Data provided

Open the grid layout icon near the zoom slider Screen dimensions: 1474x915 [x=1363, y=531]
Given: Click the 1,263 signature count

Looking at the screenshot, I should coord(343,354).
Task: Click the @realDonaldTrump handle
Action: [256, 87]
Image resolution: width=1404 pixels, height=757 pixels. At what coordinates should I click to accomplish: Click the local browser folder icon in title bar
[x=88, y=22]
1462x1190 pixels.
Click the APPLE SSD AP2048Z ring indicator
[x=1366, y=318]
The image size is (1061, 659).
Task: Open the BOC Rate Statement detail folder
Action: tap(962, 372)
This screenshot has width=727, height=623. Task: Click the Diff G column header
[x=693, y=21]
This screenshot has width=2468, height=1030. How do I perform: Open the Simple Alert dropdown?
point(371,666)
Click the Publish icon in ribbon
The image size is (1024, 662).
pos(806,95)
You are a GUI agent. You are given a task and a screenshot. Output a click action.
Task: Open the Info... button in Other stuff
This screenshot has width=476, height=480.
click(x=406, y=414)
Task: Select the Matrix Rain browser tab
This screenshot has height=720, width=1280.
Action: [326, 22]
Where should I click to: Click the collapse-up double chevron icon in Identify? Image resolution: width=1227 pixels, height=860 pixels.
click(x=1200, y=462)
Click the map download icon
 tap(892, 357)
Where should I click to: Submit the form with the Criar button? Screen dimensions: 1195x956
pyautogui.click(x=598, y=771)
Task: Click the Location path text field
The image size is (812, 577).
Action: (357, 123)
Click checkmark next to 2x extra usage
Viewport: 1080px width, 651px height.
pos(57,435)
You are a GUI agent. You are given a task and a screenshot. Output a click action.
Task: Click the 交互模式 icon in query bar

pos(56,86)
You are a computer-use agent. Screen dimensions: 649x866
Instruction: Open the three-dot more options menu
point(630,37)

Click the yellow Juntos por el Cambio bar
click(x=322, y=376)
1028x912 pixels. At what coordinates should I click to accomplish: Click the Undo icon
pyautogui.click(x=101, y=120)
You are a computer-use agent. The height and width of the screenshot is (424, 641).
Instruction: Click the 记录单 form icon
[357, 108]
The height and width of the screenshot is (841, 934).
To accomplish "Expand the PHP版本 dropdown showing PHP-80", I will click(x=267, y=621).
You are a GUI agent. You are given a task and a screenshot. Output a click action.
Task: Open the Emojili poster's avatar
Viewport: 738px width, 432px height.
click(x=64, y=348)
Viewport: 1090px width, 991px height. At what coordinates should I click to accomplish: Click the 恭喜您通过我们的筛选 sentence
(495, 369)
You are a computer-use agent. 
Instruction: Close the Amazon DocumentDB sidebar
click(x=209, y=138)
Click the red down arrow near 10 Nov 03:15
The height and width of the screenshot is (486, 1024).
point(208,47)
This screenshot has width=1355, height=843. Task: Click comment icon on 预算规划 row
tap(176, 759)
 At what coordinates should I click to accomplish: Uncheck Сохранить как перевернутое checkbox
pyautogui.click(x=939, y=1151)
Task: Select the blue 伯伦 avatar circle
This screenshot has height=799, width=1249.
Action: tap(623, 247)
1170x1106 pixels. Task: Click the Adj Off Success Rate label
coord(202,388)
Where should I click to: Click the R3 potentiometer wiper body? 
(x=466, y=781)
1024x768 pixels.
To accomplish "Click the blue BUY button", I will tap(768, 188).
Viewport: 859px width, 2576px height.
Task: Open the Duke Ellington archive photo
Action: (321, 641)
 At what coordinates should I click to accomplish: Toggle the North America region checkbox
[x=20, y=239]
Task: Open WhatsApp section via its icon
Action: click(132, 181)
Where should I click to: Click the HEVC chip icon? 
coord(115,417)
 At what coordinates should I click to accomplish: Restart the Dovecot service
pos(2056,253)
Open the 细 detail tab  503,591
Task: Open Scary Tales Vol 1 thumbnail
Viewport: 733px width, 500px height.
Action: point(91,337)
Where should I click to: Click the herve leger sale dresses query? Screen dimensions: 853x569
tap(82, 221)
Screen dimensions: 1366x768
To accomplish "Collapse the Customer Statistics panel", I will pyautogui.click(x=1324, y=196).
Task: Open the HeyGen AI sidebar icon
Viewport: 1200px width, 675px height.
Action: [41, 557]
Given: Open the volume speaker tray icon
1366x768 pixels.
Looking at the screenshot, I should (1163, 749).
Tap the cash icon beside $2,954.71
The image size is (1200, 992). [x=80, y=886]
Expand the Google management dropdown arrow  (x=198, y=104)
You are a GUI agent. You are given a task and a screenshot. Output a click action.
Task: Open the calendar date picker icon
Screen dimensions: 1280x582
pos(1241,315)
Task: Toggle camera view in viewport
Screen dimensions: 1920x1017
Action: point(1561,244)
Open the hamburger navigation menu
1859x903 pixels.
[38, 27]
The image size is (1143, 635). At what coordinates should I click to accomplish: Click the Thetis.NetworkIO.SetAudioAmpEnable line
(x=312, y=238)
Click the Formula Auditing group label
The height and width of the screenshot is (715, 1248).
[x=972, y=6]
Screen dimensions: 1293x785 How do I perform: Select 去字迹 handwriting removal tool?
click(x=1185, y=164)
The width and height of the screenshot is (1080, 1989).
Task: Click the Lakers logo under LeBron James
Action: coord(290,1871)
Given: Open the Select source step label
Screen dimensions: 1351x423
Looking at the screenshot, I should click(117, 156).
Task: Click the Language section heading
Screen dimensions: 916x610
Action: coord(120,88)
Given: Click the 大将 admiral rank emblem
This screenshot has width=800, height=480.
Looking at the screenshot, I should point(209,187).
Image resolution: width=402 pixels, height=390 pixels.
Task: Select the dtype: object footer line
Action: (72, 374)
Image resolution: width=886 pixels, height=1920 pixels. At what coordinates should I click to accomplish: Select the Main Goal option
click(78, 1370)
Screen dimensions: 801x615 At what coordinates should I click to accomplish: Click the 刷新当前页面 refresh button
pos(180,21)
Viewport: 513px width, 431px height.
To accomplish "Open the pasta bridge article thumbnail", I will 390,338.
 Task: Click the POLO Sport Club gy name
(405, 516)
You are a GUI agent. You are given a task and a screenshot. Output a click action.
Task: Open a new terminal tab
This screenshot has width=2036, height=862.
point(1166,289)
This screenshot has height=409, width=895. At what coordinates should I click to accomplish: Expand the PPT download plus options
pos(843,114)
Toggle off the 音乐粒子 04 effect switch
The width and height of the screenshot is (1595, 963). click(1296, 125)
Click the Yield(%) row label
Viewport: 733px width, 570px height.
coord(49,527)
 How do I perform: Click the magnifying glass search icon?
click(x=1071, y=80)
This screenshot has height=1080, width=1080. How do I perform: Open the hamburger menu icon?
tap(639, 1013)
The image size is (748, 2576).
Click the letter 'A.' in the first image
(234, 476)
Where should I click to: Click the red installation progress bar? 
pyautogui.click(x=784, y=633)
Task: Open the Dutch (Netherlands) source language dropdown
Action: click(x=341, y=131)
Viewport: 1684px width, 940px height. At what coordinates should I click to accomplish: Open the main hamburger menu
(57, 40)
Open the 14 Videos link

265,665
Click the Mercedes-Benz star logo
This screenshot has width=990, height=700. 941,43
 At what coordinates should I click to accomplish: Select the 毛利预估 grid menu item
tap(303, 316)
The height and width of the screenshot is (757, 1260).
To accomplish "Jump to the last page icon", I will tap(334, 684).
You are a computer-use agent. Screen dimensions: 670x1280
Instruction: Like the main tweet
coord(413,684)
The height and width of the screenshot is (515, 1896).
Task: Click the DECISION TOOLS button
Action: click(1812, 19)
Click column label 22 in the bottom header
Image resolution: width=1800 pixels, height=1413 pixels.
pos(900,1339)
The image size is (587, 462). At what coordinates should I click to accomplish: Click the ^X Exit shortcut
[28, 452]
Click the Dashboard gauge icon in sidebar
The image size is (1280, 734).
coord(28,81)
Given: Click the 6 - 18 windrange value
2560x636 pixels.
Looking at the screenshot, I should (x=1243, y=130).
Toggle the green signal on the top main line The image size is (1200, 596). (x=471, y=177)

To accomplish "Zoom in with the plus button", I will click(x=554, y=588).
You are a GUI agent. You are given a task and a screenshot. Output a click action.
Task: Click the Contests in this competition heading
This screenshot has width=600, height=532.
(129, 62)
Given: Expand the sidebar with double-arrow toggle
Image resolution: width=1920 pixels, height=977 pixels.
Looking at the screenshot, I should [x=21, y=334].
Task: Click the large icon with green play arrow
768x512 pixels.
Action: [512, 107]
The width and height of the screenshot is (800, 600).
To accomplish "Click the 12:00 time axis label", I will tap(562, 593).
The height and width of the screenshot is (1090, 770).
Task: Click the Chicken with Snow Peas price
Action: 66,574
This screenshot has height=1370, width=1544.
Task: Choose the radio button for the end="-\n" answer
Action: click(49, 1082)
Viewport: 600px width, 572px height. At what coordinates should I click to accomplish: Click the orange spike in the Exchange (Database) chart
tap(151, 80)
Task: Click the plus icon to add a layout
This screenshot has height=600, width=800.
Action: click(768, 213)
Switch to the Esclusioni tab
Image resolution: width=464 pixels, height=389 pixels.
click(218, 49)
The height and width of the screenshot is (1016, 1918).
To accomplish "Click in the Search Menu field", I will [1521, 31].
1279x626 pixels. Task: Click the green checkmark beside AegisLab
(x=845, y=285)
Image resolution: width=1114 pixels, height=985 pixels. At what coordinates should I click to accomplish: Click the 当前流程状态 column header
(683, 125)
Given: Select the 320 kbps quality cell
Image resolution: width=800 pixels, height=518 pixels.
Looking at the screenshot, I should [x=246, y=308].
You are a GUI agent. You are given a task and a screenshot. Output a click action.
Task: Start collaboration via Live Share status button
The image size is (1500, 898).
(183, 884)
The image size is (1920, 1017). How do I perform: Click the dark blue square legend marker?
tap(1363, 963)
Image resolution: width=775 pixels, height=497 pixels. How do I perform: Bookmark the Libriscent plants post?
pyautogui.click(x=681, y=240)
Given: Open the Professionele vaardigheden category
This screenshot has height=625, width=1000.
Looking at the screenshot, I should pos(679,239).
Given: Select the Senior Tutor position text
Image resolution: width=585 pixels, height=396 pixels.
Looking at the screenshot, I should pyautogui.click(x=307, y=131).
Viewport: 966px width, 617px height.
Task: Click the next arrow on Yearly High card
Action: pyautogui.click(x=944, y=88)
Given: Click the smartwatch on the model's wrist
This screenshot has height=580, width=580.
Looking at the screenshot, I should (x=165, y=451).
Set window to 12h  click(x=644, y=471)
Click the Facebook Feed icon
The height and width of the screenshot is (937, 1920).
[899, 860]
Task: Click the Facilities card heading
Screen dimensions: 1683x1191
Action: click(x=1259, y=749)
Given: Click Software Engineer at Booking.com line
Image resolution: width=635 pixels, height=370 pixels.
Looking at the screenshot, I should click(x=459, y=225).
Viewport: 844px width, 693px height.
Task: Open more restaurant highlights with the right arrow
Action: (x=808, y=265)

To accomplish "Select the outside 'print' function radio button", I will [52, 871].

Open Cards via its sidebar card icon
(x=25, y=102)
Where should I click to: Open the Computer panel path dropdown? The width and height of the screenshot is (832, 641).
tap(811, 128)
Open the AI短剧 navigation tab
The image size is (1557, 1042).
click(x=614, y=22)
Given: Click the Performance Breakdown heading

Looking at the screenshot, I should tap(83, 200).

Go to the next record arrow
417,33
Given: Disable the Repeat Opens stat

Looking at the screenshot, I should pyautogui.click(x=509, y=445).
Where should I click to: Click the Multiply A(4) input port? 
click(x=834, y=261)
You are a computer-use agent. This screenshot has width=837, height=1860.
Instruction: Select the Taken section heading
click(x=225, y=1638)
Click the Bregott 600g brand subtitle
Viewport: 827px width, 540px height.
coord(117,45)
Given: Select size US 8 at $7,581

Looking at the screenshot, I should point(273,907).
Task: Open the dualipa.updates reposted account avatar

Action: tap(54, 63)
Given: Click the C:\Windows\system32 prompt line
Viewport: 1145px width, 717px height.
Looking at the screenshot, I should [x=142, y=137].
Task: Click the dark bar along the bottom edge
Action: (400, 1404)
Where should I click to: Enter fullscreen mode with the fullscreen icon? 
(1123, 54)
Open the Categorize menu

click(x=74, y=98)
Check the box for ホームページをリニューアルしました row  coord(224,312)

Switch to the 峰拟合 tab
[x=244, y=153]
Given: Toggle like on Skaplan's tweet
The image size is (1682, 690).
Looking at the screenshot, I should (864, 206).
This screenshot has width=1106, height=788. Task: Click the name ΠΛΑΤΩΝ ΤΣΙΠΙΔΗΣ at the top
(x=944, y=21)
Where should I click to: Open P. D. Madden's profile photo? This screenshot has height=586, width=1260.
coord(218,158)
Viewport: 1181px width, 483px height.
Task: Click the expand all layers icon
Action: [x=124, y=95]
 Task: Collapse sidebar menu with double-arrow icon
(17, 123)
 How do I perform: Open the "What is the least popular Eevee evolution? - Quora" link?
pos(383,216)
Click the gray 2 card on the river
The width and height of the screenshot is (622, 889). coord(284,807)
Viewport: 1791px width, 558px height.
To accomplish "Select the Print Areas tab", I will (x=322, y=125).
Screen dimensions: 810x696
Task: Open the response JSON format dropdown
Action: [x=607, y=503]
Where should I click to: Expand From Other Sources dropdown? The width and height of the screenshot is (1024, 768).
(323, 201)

Required action
In the listing above, find the line containing "Image resolution: width=1114" and the line containing "Given: Open the Professionele", then quote both, plus every line between them, exactly as written.

Answer space
Image resolution: width=1114 pixels, height=985 pixels. At what coordinates should I click to accomplish: Click the 当前流程状态 column header
(683, 125)
Given: Select the 320 kbps quality cell
Image resolution: width=800 pixels, height=518 pixels.
Looking at the screenshot, I should [x=246, y=308].
You are a GUI agent. You are given a task and a screenshot. Output a click action.
Task: Start collaboration via Live Share status button
The image size is (1500, 898).
(183, 884)
The image size is (1920, 1017). How do I perform: Click the dark blue square legend marker?
tap(1363, 963)
Image resolution: width=775 pixels, height=497 pixels. How do I perform: Bookmark the Libriscent plants post?
pyautogui.click(x=681, y=240)
Given: Open the Professionele vaardigheden category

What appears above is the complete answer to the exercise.